Star Trek: Discovery will be set 10 years before the Enterprise’s five-year mission dramatized in the original Star Trek . And while we know the plot will be serialized — showrunner Bryan Fuller called Season 1 a “novel” with the 13 episodes each comprising “a chapter” — it’s not yet clear what will be at stake. Asked at the Television Critics Association summer press tour whether it would involve the war with the Romulans, Fuller replied, “close, but no cigar.” It’s widely rumored that Klingons will have a lot to do with the plot, with opinions varying on whether they’ll be combatants or if we could be seeing the very first overtures of peace between the United Federation of Planets and the Klingon Empire (though the cold war wouldn’t end until the signing of the Khitomer Accords in 2293, nearly 40 years after Discovery is set). Some have even speculated that the USS Discovery NCC-1031, with its hard diagonals reminiscent of a Klingon Bird-of-Prey, could be a joint mission ship with Klingon officers.
While it’s likely Klingons will have a major role in Star Trek: Discovery, the timeline Bryan Fuller gave for the show’s setting could suggest a much more obscure and alien conflict: the negotiations with the Sheliak Corporate.
Fuller has given us two hints about the plot of Star Trek: Discovery . First: “There’s an incident, an event, in the history of Starfleet that has been talked about, but never fully explored.” Fuller also gave us a window of time, saying, “it’s set 10 years before Kirk.” This has been widely interpreted to mean 10 years before the events of Star Trek: The Original Series.
So what incident or event happened in 2255? The most popular guess is that Star Trek: Discovery will be set in the aftermath of the Battle of Axanar, though it’s unclear who the combatants were or even what year it took place (though a tabletop RPG of questionable canonicity has it as a battle against the Klingons in 2251). It’s certainly plausible. But there’s another, more minor, event in Star Trek history that fits the criteria perfectly.
In 2255, ten years before Star Trek: The Original Series , the United Federation of Planets signed the Treaty of Armens with the Sheliak Corporate after a brief skirmish. The highly legalistic alien race so loved legal jargon that the treaty took 372 Federation legal experts and 500,000 words to secure peace (thanks Memory Alpha!).

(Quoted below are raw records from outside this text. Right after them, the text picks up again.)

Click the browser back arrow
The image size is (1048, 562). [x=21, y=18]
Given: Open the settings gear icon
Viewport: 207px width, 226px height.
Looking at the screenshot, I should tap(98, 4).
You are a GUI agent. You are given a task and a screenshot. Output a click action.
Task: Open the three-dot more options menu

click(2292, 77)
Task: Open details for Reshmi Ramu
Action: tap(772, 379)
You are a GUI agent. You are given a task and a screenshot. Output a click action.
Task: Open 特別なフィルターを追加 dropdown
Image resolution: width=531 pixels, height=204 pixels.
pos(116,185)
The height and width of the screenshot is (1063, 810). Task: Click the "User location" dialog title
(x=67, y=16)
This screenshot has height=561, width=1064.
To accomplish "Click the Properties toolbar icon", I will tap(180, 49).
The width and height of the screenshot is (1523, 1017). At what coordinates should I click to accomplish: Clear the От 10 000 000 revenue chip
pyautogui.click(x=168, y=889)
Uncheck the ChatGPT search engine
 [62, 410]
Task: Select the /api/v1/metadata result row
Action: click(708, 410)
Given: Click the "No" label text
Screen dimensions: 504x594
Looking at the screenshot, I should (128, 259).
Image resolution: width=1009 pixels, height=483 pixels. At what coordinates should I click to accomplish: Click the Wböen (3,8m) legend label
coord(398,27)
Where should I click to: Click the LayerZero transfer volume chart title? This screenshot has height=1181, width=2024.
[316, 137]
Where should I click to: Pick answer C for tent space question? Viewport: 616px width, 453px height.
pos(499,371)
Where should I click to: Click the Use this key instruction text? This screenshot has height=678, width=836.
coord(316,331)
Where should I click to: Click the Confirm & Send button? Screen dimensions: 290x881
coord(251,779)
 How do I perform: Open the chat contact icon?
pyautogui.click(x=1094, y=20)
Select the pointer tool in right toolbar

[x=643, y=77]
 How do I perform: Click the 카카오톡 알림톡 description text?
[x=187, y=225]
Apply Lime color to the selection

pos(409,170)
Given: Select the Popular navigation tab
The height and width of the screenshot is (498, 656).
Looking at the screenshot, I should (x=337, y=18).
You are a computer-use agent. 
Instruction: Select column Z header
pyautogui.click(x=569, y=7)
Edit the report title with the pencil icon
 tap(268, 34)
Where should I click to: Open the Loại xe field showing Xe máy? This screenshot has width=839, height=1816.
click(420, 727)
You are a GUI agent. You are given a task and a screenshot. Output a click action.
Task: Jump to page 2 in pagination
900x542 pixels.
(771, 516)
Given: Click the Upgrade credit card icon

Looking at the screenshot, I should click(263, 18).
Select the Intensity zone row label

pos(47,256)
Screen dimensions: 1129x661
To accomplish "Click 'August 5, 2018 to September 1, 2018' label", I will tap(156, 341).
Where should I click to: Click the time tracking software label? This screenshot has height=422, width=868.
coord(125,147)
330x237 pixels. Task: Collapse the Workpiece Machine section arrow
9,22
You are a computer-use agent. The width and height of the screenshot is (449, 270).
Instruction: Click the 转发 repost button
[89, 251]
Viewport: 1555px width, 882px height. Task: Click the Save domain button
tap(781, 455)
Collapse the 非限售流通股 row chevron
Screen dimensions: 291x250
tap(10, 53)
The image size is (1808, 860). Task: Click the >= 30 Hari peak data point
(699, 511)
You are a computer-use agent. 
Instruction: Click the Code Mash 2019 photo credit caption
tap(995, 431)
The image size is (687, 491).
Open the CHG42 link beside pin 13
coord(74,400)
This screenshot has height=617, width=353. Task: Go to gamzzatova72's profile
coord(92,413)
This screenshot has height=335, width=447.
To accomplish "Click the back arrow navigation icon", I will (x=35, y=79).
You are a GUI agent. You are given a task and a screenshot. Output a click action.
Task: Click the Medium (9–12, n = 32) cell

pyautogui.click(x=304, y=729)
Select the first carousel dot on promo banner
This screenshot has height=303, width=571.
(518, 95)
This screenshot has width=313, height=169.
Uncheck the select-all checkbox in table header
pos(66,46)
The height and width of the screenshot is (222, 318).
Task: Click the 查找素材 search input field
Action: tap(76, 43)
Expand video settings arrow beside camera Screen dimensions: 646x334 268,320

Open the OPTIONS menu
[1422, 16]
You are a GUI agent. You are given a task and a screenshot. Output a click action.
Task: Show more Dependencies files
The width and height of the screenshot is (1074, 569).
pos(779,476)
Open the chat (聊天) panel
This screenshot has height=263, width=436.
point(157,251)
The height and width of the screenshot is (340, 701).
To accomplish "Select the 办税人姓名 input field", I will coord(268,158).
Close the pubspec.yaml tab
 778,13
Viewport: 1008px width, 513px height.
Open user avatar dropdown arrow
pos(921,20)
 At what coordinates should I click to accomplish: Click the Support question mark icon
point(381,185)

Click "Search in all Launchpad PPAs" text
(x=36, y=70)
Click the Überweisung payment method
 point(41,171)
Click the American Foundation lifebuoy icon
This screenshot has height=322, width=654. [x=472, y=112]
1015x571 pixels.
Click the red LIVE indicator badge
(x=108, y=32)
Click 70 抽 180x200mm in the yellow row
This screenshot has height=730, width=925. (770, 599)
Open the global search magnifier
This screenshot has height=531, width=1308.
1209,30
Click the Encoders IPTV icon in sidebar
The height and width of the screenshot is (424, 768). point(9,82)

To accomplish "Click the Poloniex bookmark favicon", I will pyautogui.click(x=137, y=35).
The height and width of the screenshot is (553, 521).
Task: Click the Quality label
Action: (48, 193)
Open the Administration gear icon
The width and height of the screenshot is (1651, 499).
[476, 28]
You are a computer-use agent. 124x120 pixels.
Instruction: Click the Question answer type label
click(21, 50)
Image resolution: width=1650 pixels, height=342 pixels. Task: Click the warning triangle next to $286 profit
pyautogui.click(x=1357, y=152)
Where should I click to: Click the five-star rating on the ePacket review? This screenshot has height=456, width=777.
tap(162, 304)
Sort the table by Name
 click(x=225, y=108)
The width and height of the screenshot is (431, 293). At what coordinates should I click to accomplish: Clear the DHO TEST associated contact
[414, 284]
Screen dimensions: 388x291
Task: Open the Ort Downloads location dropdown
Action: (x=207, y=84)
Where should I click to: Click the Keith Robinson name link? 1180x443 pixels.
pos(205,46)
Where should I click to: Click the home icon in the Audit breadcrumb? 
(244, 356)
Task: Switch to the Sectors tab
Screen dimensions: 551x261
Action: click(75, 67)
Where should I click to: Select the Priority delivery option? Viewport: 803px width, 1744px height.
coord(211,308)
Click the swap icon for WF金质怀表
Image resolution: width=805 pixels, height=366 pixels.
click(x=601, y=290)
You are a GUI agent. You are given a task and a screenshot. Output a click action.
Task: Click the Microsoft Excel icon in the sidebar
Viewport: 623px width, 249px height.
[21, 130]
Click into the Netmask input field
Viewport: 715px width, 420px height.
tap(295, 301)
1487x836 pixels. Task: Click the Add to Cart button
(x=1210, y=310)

Not mentioned in Star Trek: The Original Series, the Sheliak Corporate comes from an episode of Star Trek: The Next Generation (“The Ensigns of Command”), when Picard made contact with the reclusive alien race and was forced to revisit the treaty in order to protect Federation colonists from extermination by the Sheliak.
So the timeframe is right, but is there any other evidence that Star Trek: Discovery could be about the conflict and subsequent treaty with the Sheliak Corporate? There is, in fact. It fits quite neatly with what Fuller describes as the main themes of the new Trek show. Describing the journey taken by the lead character, a female Lieutenant Commander who has yet to be cast, Fuller said, “in order to understand something that is so completely alien from her, she must first understand herself. That’s part of our journey on this planet, to get along, and that’s part of our journey in this first season.”
Now that could certainly fit the Klingons, whose warrior culture has been a source of exasperation and miscommunication for Federation officers in every Star Trek series. But is it really “so completely alien”? Maybe not, but the Sheliak Corporate certainly fits the description.